Тициан и Борис. Сентиментальное путешествие в Тбилиси, часть 2

Тбилиси 2000, вид с Проспекта Руставели

Хроника путешествия в Тбилиси в сентябре 2001

Подкаст “Вавилон Москва”, из архивной тревел-серии “Далеко от Москвы”.

Вторая передача из цикла "Сентиментальное путешествие в Тбилиси". В этой части – город осенью 2001 года. Коллегия переводчиков, клуб Котэ Кубайнешвили, дом-музей Тициана Табидзе. Тбилисские бани и блошиный рынок. Памятник Мерабу Мамардашвили. Фестиваль современного искусства “Арт-Груз” в грузинской столице. Культура и ее творцы между войнами за независимость.

Ваш браузер не поддерживает HTML5

Тициан и Борис. Сентиментальное путешествие в Тбилиси


Михаил Бархин, театральный художник: Сама поездка в Грузию представляла собой некоторый экстрим. Она сопровождалась морем поборов. На границе выяснилось, что в автобусе везут гроб с покойником, цинковый. И пограничники хотели вскрывать его, не верили, что там. Все проблемы были на русской стороне. Осетия, Кабарда, там довольно было жестко. Проблемы закончились, как только в Грузию попали. Нам нужен был фальшфейер, огненный факел, который используют охотники, военные, как сигнальные. Пиротехнику перевозить через границу после террористических событий было как-то непонятно, мы решили, что сможем купить в Грузии. И, собственно, вся подготовка заключалась в поиске этих фальшфейеров. Мы ездили в Министерство обороны Грузии. Там огромные усатые грузины с кучей звезд говорили, что они могут дать все: БТР, пушку, танк, но фальшфейеры – нет.

Удивила страшно разруха. В моем представлении такой мог быть Стамбул начала прошлого века. Но вечером я встретил друзей, понял, что я никакой не турист, и что здесь хорошо. А на следующее утро вышло солнце, и все преобразилось. Очень дружелюбно, очень весело, романтика и красота.

### ЗАПИСИ
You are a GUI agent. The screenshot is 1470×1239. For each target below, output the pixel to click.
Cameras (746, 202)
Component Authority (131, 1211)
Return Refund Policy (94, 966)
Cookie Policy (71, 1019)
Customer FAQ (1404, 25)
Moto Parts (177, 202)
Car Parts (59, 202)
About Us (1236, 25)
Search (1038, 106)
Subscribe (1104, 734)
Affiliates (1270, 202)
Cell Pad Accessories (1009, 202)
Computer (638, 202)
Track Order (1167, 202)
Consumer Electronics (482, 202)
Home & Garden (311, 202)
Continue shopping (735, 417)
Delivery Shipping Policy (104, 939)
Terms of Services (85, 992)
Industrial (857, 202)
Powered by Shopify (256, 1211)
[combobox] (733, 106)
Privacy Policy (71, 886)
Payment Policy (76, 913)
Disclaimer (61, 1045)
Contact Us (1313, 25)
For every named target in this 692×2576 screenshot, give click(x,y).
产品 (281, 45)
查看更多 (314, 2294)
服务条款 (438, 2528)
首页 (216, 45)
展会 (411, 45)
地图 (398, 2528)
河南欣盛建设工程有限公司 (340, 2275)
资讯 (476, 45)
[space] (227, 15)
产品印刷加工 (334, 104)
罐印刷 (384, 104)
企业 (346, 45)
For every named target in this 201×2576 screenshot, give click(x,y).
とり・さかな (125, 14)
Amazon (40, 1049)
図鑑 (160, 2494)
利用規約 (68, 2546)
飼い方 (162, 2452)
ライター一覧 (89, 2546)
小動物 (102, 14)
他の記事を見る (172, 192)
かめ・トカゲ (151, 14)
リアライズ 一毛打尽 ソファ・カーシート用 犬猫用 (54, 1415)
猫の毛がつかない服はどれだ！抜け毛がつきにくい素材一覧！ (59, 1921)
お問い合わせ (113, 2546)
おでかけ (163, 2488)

### ЗАДАНИЯ
[a] Пожалуйста, верните отрывок исходного текста: начните с места, где стоят слова «Хроника путешествия в», и остановитесь после слов «войнами за независимость.».
[b] Ответьте коротко на вопросы по исходному тексту:
(i) В каком месяце и году проходило путешествие в Тбилиси?
(ii) Как назывался фестиваль современного искусства в грузинской столице?
(iii) Что, по словам Михаила Бархина, обнаружилось в автобусе на границе?

### ПИСЬМЕННЫЕ ОТВЕТЫ
[a]
Хроника путешествия в Тбилиси в сентябре 2001

Подкаст “Вавилон Москва”, из архивной тревел-серии “Далеко от Москвы”.

Вторая передача из цикла "Сентиментальное путешествие в Тбилиси". В этой части – город осенью 2001 года. Коллегия переводчиков, клуб Котэ Кубайнешвили, дом-музей Тициана Табидзе. Тбилисские бани и блошиный рынок. Памятник Мерабу Мамардашвили. Фестиваль современного искусства “Арт-Груз” в грузинской столице. Культура и ее творцы между войнами за независимость.

[b]
(i) В сентябре 2001 года.
(ii) «Арт-Груз».
(iii) Цинковый гроб с покойником.